La mobilisation a été importante pour l’ouverture du procès infamant que PricewaterhouseCoopers, 1ère société de consulting au monde, intente à son ex-employé Antoine Deltour ainsi qu’au journaliste Edouard Perrin et à Raphaël Halet, autre ancien collaborateur de PwC. Notons au sujet de ce dernier qu’il n’avait pas souhaité être soutenu dans cette affaire et qu’il aurait trouvé un accord avec son ex-employeur.
Médiatiquement, le succès était assuré avec une foule de journalistes internationaux présents. Les soutiens à Antoine Deltour et Édouard Perrin n’ont pas été en reste: le comité de soutien à Antoine, le comité de solidarité luxembourgeois, les organisations de la Plateforme contre les paradis fiscaux et des citoyens étaient là et bien là. Soit plus d’une centaine de personnes, avec chants, banderoles et pancartes. La salle de la 12ème chambre du tribunal correctionnel de Luxembourg s’est en définitive révélée trop petite pour accueillir tout le public. Une autre salle, disposant d’un écran, a été ouverte.
Le Petit Journal de Canal+ livre un bilan de la première journée en s’intéressant aux lanceurs d’alerte.

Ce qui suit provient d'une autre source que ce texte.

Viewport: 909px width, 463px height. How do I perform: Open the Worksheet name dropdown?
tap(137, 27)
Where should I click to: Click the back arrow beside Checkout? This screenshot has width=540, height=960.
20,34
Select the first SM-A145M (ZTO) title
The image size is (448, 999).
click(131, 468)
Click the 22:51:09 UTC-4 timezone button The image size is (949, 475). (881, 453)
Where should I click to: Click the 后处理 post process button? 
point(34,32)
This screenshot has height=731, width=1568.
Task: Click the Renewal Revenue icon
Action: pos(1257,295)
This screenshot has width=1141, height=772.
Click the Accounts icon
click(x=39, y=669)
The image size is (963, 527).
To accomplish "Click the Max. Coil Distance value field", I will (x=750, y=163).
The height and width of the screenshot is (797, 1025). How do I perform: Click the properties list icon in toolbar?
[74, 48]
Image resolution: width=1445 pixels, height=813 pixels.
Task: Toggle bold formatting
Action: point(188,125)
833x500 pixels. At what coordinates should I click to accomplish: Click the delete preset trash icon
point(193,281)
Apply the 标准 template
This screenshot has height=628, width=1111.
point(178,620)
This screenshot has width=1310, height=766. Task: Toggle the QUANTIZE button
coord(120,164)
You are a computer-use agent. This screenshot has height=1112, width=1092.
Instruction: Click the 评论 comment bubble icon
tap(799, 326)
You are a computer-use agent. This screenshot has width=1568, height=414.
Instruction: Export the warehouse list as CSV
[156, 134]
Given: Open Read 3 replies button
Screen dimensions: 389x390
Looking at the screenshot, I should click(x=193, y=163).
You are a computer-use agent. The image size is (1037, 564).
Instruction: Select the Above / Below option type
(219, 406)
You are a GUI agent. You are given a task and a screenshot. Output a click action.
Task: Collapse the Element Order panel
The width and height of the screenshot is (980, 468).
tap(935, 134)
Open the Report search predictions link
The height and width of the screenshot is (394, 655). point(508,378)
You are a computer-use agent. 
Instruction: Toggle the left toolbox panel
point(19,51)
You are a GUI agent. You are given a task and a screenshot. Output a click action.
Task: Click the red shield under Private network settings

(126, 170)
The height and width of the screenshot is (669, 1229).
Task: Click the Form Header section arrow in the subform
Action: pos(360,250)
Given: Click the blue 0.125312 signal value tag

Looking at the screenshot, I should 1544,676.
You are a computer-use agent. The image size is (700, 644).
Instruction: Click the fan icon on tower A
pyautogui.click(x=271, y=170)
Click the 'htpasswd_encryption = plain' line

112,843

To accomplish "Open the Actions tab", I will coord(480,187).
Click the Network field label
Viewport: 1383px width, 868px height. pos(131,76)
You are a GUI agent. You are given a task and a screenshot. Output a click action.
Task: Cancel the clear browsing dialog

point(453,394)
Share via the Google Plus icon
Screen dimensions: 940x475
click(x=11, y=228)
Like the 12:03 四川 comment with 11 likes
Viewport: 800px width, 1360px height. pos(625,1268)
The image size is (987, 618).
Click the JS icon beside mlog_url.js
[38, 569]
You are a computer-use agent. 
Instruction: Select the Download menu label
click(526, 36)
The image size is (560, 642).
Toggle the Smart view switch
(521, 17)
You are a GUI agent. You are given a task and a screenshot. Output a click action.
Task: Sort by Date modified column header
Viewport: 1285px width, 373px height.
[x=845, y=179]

Il n’y a pas une personne plus légitime que Denis Robert pour s’exprimer au sujet du procès LuxLeaks et de la protection des lanceurs d’alerte. Soutien déclaré à Antoine Deltour, il était bien entendu présent à Luxembourg. Voilà ce qu’il écrit sur sa page facebook au terme de ce premier jour d’audience:
“Bilan de la journée… Me suis levé à six heures, ai commencé par RTL, ai enchaîné sur la RTBF, puis Canal, grand et petit journal, Radio bleue, I télé, BFM, Arte, TF1, Mirabelle, des luxembourgeois, des allemands, FR3, des alters, Basta mag, LCP, etc pour arriver au dernier, le stagiaire sympathique de Public Sénat qui oublie de mettre un disque dans son magnéto et qui veut qu’on recommence. Niet. Jet de l’éponge. Une vingtaine d’interviews où j’ai essayé de varier les formules. Au final, ce constat ancré qu’on est — avec ce procès Luxleaks — dans un délire total. Ce sont les voleurs — et donc la société d’audit PWC — qui sont du (bon) côté de la justice et les justes qui sont sur le banc des accusés. Au centre de ce jeu de dupes, des magistrats qui ressemblent à des personnages de Daumier et de Kafka, engoncés dans leur orgueil, utilisant un vocabulaire qui se veut judiciaire et éclairé, mais qui n’est qu’un jargon visant à accabler celui qui dit la vérité. On a passé la matinée à écouter religieusement la représentante de la société d’audit qui a organisé la fraude fiscale nous expliquer comment Antoine Deltour avait fait pour s’emparer du “data”. Tu parles… Peut-être suis-je le fou de l’histoire? Peut être suis je le seul à ressentir cela mais j’ai vraiment eu le sentiment d’être dans un hôpital psychiatrique grandeur nature. Les fous étaient ceux qui nous faisaient la leçon.”
Parmi les interviews que Denis Robert a données, retenons celle-ci.
Il est aussi intéressant de voir comment le procès est appréhendé depuis le Grand-Duché. Le Quotidien, journal indépendant, y accorde une large place. Avec évidemment un compte-rendu de cette journée initiale, un édito offensif qui qualifie le procès “d’ineptie toxique pour la démocratie” et une présentation du procès et de ses enjeux.
Enfin, en cours de journée, on apprenait par la voix de Michel Sapin, ministre des Finances, que la France se dit solidaire avec Antoine Deltour et propose son aide. Il était juste temps, voilà un an et demi que François Hollande et Manuel Valls se taisent dans toutes les langues de bois à ce propos. Le président français n’avait même pas eu un mot à l’adresse d’Antoine Deltour quand, début avril, il avait remercié les lanceurs d’alerte des Panama Papers.